Muslim cleric Abu Qatada, who used it for eight years to block his extradition to Jordan, was eventually expelled. So far he has been acquitted on one set of terrorism charges, but remains in jail to face a second round.

Meanwhile, Cameron was infuriated by a ruling in a case taken by a British prisoner, John Hirst, who demanded that he should be able to vote. Initially, the British government sought to comply with the ruling, but MPs rebelled. Now it says prisoners will not get the vote.

The court never said all prisoners should get the vote, but rather that the UK should justify departing from the principle of universal suffrage; but that point has been lost.

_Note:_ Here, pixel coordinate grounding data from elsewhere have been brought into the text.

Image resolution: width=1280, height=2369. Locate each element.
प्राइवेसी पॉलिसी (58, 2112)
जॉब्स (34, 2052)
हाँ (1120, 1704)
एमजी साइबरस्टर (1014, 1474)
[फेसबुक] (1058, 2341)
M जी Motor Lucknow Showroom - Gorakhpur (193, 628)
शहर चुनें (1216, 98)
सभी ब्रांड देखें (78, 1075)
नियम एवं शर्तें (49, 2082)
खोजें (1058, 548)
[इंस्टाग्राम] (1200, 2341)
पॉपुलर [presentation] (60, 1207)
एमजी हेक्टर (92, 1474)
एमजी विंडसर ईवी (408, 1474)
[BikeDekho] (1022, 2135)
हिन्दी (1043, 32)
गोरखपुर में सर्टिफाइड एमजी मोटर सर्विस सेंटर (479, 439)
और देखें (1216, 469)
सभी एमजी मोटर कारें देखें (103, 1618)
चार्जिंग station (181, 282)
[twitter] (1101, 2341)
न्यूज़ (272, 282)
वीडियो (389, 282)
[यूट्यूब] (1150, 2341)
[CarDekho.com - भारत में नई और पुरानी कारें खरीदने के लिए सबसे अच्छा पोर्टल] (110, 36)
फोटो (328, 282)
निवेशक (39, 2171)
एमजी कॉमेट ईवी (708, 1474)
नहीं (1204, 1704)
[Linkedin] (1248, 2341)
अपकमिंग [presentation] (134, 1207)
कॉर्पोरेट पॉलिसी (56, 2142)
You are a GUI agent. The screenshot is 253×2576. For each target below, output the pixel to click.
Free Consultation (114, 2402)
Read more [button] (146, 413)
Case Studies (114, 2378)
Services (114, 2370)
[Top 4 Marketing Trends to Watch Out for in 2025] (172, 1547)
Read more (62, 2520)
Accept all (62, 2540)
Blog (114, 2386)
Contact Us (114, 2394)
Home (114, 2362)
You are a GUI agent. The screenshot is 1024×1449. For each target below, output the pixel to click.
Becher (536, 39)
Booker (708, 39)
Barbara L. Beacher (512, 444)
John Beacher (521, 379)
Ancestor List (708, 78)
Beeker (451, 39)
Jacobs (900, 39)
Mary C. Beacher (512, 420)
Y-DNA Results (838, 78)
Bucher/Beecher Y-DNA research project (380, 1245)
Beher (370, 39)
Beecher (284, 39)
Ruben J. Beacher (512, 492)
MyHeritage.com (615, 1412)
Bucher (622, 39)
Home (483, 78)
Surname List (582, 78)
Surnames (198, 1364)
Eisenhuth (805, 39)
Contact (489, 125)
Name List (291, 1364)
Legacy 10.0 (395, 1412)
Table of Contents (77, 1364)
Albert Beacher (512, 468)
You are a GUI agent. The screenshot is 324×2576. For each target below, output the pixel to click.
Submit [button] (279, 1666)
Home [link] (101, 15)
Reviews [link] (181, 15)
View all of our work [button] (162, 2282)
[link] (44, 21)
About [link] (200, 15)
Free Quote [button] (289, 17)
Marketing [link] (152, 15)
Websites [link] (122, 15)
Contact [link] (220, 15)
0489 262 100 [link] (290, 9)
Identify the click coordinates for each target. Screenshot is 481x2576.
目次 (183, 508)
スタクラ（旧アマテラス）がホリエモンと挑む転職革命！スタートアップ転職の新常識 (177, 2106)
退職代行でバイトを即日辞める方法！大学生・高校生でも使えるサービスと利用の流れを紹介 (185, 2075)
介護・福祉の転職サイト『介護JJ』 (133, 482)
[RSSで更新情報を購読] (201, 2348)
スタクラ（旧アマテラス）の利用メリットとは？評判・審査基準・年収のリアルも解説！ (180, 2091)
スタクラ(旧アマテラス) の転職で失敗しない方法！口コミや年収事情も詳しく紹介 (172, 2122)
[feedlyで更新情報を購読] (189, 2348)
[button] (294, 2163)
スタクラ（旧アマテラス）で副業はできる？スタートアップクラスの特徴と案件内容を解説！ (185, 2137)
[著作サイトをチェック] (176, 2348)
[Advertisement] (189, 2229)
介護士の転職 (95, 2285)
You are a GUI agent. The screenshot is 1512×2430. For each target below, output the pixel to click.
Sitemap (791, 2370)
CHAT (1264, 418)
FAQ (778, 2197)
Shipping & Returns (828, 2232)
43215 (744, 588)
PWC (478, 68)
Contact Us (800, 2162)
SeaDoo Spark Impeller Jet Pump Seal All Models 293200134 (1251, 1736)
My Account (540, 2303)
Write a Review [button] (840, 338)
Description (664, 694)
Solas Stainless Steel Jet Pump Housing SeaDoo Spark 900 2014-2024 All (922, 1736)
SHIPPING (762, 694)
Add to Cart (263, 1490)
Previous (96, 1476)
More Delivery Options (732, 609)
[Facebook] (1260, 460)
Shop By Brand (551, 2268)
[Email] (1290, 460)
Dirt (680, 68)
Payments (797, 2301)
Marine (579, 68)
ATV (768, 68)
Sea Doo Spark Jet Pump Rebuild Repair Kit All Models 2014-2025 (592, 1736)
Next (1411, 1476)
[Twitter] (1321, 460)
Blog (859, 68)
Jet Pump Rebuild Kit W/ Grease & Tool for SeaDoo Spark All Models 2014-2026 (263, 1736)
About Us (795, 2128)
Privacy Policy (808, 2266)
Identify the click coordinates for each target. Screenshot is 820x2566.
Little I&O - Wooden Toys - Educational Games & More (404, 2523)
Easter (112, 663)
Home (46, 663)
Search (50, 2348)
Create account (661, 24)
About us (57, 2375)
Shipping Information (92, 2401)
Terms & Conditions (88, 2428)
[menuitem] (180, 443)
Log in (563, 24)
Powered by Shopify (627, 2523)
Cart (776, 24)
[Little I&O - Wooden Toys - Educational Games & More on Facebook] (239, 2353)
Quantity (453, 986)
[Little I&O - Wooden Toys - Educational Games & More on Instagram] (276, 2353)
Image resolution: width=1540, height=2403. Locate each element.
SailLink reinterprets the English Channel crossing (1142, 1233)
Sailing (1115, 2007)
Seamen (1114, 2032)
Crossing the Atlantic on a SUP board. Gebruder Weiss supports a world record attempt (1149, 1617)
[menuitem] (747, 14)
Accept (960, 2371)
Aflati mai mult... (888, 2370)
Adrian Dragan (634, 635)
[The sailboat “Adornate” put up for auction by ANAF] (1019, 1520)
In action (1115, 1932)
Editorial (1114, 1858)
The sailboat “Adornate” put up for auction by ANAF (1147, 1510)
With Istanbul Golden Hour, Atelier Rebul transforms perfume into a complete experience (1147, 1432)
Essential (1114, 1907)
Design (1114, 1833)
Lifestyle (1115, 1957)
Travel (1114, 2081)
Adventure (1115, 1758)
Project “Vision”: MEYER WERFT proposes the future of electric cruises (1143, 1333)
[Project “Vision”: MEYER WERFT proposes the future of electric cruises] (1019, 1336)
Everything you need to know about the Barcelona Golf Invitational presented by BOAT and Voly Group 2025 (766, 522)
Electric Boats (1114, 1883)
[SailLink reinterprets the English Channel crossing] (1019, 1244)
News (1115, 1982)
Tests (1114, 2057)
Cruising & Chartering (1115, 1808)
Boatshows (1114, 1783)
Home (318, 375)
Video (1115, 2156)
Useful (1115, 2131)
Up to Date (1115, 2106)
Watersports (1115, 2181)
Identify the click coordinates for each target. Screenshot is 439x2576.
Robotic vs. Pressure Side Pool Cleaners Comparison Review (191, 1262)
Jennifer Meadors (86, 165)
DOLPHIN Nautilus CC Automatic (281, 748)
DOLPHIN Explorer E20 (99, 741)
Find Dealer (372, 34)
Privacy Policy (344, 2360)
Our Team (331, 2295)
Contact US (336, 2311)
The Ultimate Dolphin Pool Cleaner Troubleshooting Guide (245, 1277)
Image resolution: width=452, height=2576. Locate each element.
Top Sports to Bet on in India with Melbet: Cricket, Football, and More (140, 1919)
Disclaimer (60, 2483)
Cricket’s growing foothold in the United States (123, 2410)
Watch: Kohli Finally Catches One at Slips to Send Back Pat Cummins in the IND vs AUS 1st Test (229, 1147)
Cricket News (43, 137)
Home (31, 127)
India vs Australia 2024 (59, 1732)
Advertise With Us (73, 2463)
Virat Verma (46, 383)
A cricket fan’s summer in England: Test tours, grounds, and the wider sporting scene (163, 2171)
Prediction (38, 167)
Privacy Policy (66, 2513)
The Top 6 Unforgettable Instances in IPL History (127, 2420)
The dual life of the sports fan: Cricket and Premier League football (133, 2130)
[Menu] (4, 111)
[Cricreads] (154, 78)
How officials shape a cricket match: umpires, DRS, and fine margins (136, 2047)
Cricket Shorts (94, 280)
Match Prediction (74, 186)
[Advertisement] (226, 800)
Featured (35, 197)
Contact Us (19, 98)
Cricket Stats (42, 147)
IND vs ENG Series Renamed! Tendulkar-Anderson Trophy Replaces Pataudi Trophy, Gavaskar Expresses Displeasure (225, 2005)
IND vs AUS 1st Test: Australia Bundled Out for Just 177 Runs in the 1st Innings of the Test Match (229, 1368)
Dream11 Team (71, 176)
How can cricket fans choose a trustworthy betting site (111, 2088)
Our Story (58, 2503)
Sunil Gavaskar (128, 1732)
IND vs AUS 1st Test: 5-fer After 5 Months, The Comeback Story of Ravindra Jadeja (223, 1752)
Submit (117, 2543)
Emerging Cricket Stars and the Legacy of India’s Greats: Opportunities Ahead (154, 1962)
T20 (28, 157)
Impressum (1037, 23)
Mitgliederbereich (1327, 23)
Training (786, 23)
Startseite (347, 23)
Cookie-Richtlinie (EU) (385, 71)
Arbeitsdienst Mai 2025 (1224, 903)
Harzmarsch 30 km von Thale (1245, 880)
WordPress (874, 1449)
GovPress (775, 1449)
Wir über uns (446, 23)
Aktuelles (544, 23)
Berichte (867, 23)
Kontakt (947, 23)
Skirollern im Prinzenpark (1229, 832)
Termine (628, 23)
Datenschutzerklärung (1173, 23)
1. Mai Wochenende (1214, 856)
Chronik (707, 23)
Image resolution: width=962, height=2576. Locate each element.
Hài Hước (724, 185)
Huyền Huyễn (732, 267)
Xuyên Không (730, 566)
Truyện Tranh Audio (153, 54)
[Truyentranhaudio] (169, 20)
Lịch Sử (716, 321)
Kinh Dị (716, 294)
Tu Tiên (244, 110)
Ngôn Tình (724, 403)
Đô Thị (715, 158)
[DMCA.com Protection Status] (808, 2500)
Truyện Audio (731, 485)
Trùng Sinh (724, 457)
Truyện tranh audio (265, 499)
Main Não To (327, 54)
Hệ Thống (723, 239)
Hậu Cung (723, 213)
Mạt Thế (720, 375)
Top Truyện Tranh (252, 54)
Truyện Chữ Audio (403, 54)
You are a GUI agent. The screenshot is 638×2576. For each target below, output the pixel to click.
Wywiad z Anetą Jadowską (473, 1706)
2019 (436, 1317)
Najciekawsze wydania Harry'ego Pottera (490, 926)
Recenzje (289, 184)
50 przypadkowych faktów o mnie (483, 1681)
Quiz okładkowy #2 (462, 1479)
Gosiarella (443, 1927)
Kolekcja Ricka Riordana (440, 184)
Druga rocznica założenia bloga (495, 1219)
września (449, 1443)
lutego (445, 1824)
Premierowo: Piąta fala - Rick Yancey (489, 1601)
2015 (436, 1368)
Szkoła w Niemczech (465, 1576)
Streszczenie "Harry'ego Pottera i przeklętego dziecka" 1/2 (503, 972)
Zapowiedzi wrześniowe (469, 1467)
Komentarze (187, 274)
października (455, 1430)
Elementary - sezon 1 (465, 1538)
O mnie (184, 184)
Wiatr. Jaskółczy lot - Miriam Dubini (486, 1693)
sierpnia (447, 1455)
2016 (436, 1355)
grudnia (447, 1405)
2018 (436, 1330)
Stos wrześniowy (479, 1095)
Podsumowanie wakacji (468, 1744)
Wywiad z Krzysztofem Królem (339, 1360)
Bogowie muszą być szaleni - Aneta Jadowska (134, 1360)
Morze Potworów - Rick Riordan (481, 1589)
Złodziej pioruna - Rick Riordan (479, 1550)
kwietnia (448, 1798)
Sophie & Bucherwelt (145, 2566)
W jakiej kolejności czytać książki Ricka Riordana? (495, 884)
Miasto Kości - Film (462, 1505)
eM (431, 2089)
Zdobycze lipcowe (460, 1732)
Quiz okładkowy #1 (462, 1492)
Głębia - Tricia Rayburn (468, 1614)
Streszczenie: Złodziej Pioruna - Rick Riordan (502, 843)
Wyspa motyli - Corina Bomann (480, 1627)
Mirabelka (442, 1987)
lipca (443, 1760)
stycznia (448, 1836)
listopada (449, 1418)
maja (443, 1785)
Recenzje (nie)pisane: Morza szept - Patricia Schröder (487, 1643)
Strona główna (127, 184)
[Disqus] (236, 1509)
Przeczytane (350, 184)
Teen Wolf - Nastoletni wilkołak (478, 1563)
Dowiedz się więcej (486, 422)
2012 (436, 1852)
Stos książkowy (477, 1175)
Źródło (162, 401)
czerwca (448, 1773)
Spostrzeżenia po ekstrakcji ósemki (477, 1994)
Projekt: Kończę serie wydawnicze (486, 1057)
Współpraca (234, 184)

A group of Conservative lawyers recently put a paper before justice secretary Chris Grayling to limit the reach of the ECHR in the UK. Grayling, a man of little subtlety and the first non-lawyer to be lord chancellor in 400 years, was delighted, particularly since he had promised something similar a year before.

Incoherent gibberish Guaranteeing his sacking, Grieve, a man of some intellectual weight, with little patience for fools, scathingly dismissed the plans as incoherent gibberish. Extraordinarily,

10 Downing Street – and this tells one much about some of its operations at times – had tried to hide the paper from him, even though he was, as it were, the house lawyer.

Under the plan, the Conservatives will pledge in the 2015 election to block the implementation of ECHR rulings, unless Westminster approves in each case.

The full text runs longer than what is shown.